A civic association dealing with the restoration of Prague’s Charles Bridge has filed a request with the City Hall to prohibit the company in question from continuing their work. The Association for the Support and Development of Culture Heritage (ASORKD) wants a preliminary measure issued to halt any further restorative work by the company Mott MacDonald until a court process over the matter is complete. The association was formed last year to protest what officials and citizens alike have described as several instances of carelessness on the company’s part. Last year the City of Prague refused to recognise a number of complaints made by the Ministry of Culture showing that the bridge’s restoration was being carried out improperly. Among them, the ministry’s conservationists found that original stone in good condition was being discarded. The association has also pressed charges in the matter and is campaigning for the bridge to be nationalised.

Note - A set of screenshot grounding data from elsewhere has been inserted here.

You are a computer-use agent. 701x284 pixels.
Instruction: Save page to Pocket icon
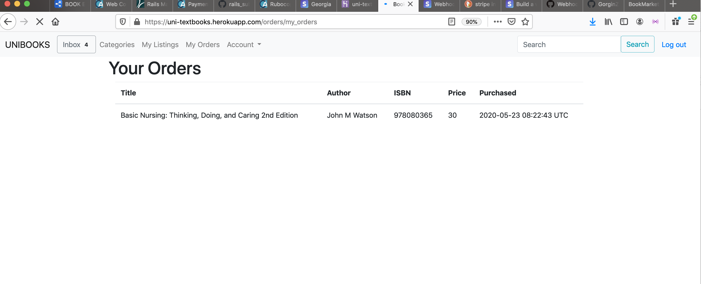[x=511, y=22]
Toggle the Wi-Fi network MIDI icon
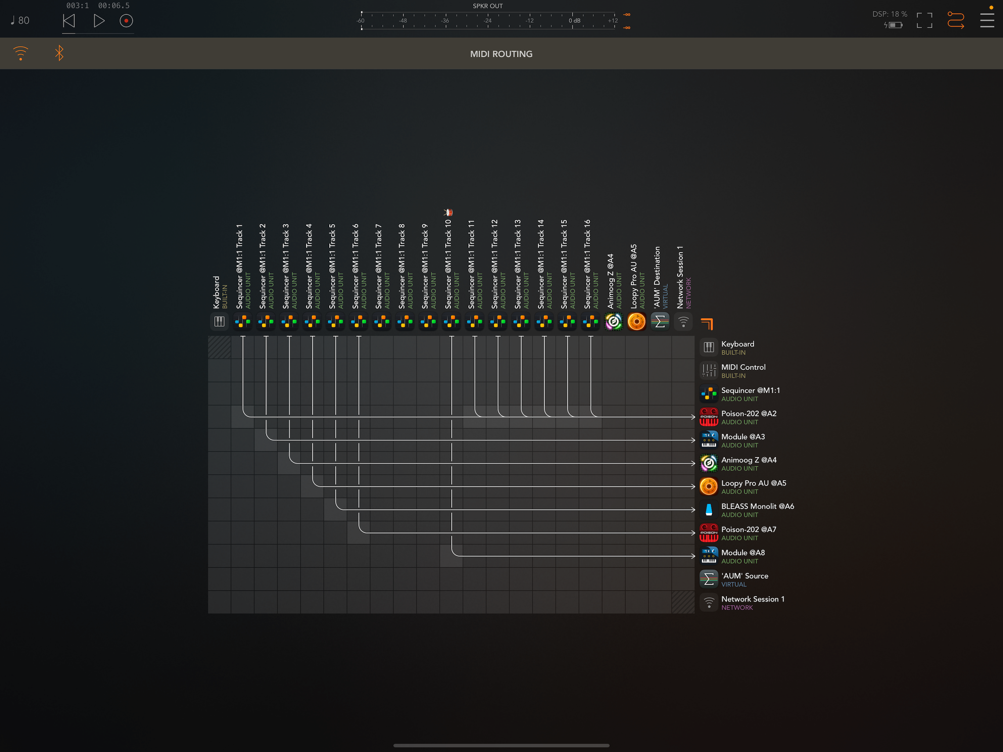The image size is (1003, 752). (x=21, y=54)
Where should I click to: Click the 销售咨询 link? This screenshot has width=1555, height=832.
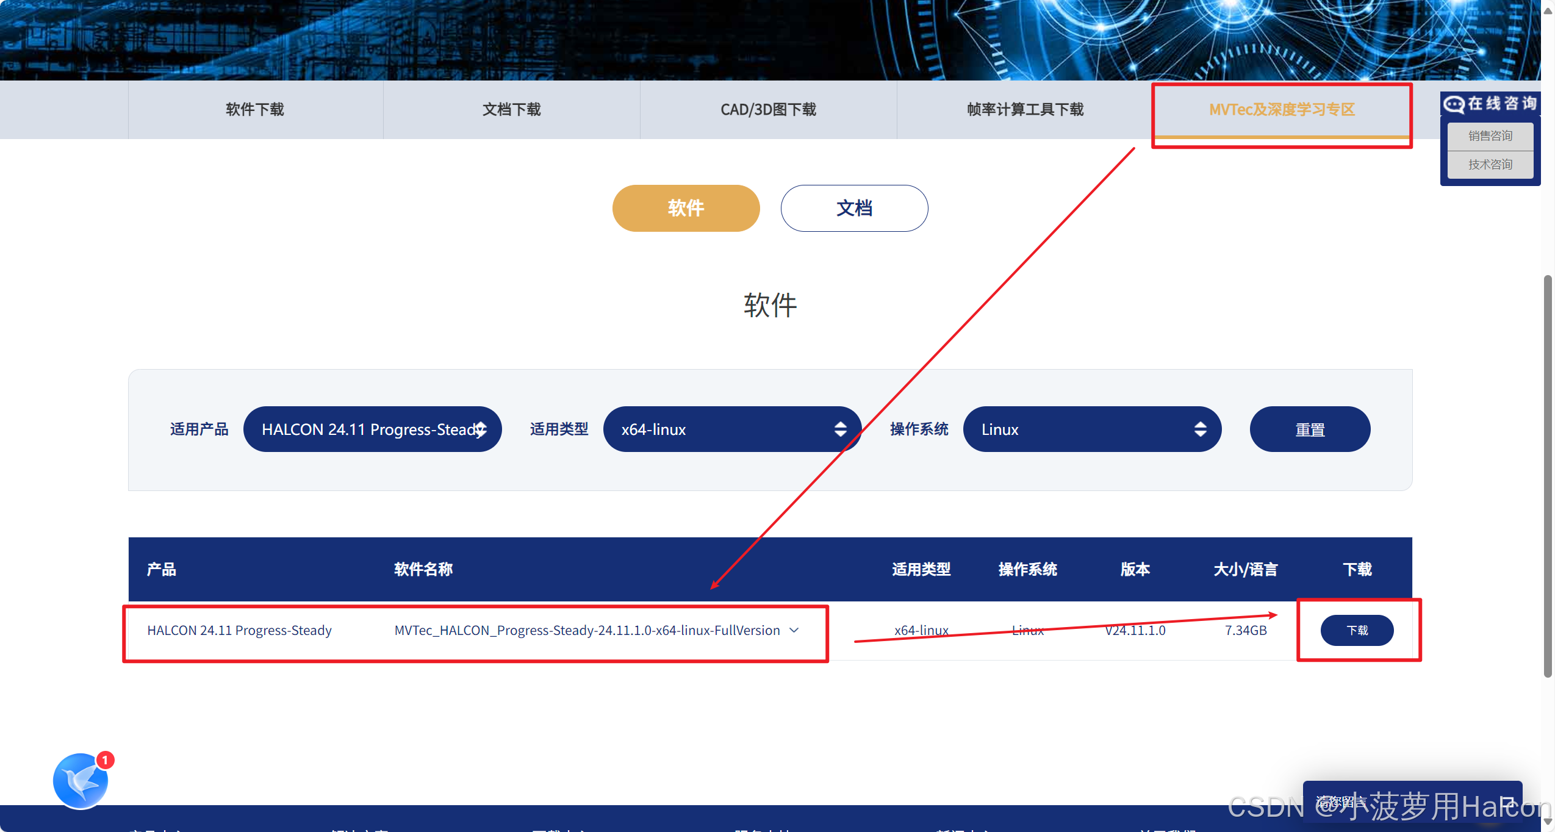pos(1490,135)
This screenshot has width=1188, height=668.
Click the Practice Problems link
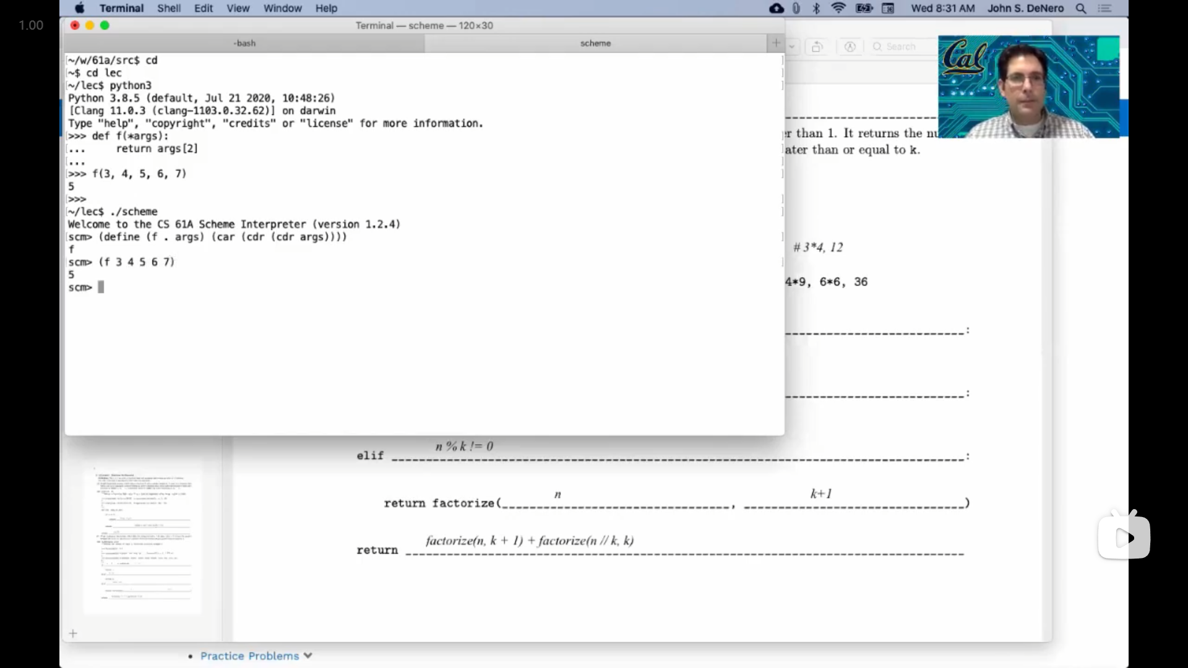249,656
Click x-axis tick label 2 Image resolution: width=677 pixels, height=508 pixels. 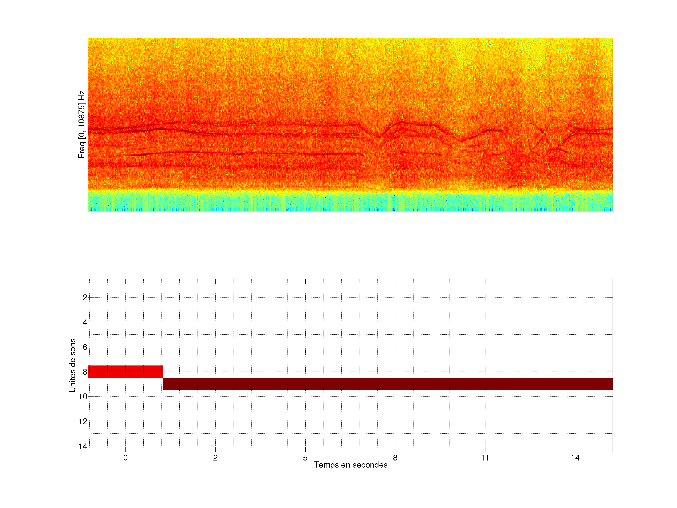[x=215, y=458]
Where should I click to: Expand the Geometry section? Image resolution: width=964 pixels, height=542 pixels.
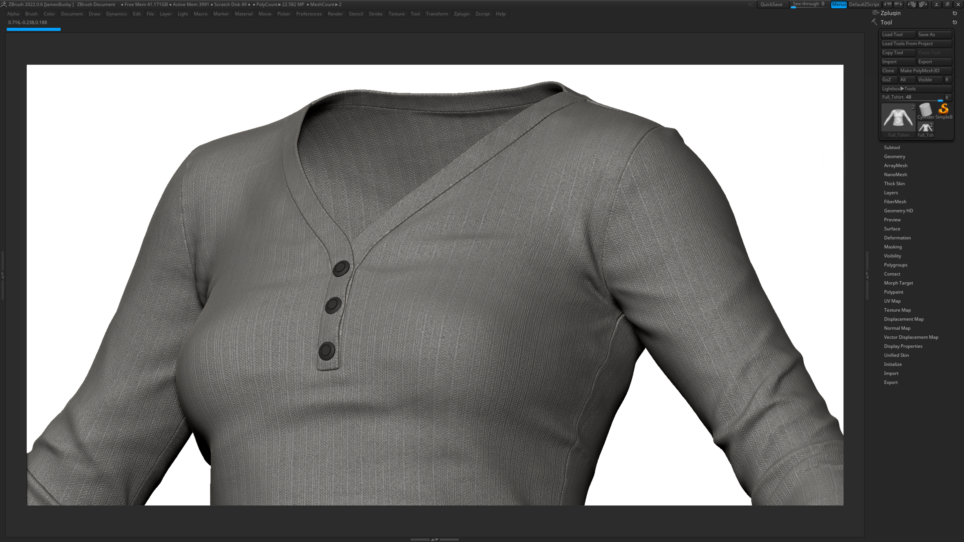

A court in Brno has sentenced a man and his stepson to five and a half and six years, respectively, for the long-term sexual abuse of his daughter. The victim, who is now 19, had been sexually abused since the age of six by her stepbrother, who is ten years older. The court heard that molestation by the father, who had been fully aware of the situation, began when his stepson moved away to college, and continued until the girl herself moved out. Neither a gynaecologist nor a councillor to whom the victim turned for help believed her, however, and it was not until a friend intervened that police were contacted. The court gave the two men minimum sentences on the grounds that the abuse did not involve intercourse.
The Supreme Administrative Court will be making a verdict on Thursday in a case that uncovered a serious flaw regarding the social security insurance law. At the centre of the dispute is the 2006 amendment to the law in question, which unintentionally removed a passage defining the basis of assessment for insurance premiums. The amount of insurance premiums was thus unclear for the first half of 2007. In current case, the Czech Social Security Administration is suing a software company that refused to pay their premium for the period. A vast number of other companies did pay their premiums during that time however, and are now demanding settlement. The outcome of the case will thus set a president for hundreds of similar disputes and could involve up to 100 billion crowns.